Cette orientation s’inscrit dans le plan d’action national lancé en 2024 pour accélérer le déploiement des pompes à chaleur dans les logements individuels. Selon la déclaration gouvernementale, « l’électrification du chauffage et de la climatisation permet de réduire la dépendance française aux énergies fossiles tout en améliorant le confort des ménages ». Les pouvoirs publics rappellent que ce soutien repose notamment sur des dispositifs existants comme « MaPrimeRénov’ et les certificats d’économie d’énergie », destinés en priorité aux ménages modestes.

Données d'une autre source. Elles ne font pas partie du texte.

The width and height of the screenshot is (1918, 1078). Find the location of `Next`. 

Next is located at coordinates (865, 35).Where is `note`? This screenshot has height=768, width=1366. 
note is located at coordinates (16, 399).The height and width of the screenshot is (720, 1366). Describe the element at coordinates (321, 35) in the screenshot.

Afin de mieux cibler les aides publiques, le gouvernement entend désormais privilégier les équipements répondant à des exigences renforcées. « Seules les pompes à chaleur agréées par l’État, répondant à des critères de qualité et produites en Europe bénéficieront d’une aide plus importante », via une bonification spécifique des certificats d’économie d’énergie. Une consultation publique a été ouverte sur les projets de textes réglementaires, tandis qu’« une plateforme permettant aux fabricants de déposer leurs demandes d’agrément a été mise en ligne ».
La montée en puissance de ce dispositif sera progressive. « La liste des modèles agréés sera publiée en juillet 2026 » et « la bonification, qui existe déjà aujourd’hui, sera conditionnée à la préférence européenne à partir de septembre 2026 ». L’exécutif entend ainsi envoyer un signal clair aux industriels et aux consommateurs en faveur d’une production locale et plus vertueuse sur le plan environnemental.

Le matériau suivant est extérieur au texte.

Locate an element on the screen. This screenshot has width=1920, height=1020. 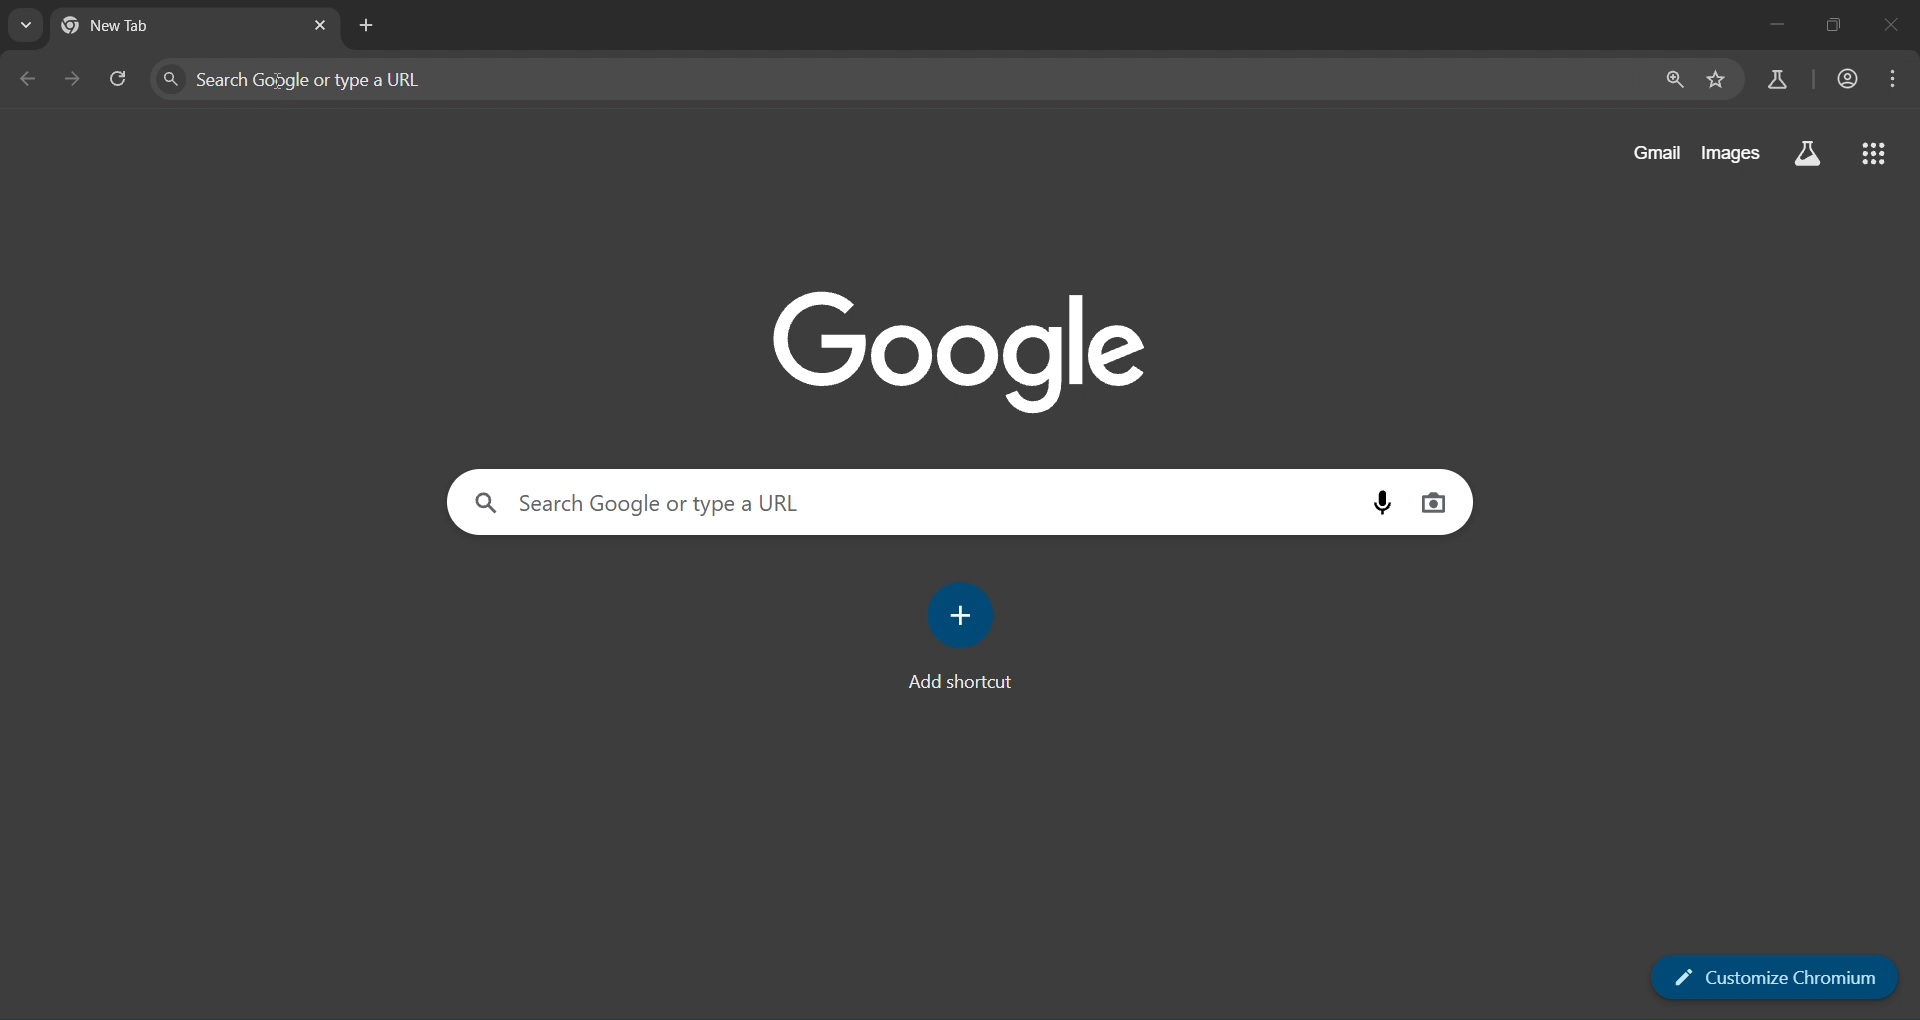
reload page is located at coordinates (121, 79).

Cette réforme confirme, « le soutien à la préférence européenne au service de la production industrielle et de la transition écologique », ainsi que la volonté de « développer en France les industries vertes ». Sébastien Martin souligne ainsi, selon sa déclaration, que « les aides doivent soutenir des équipements performants, mais aussi des industriels européens qui produisent, investissent et créent de l’emploi ici », affirmant un choix présenté comme à la fois stratégique et nécessaire.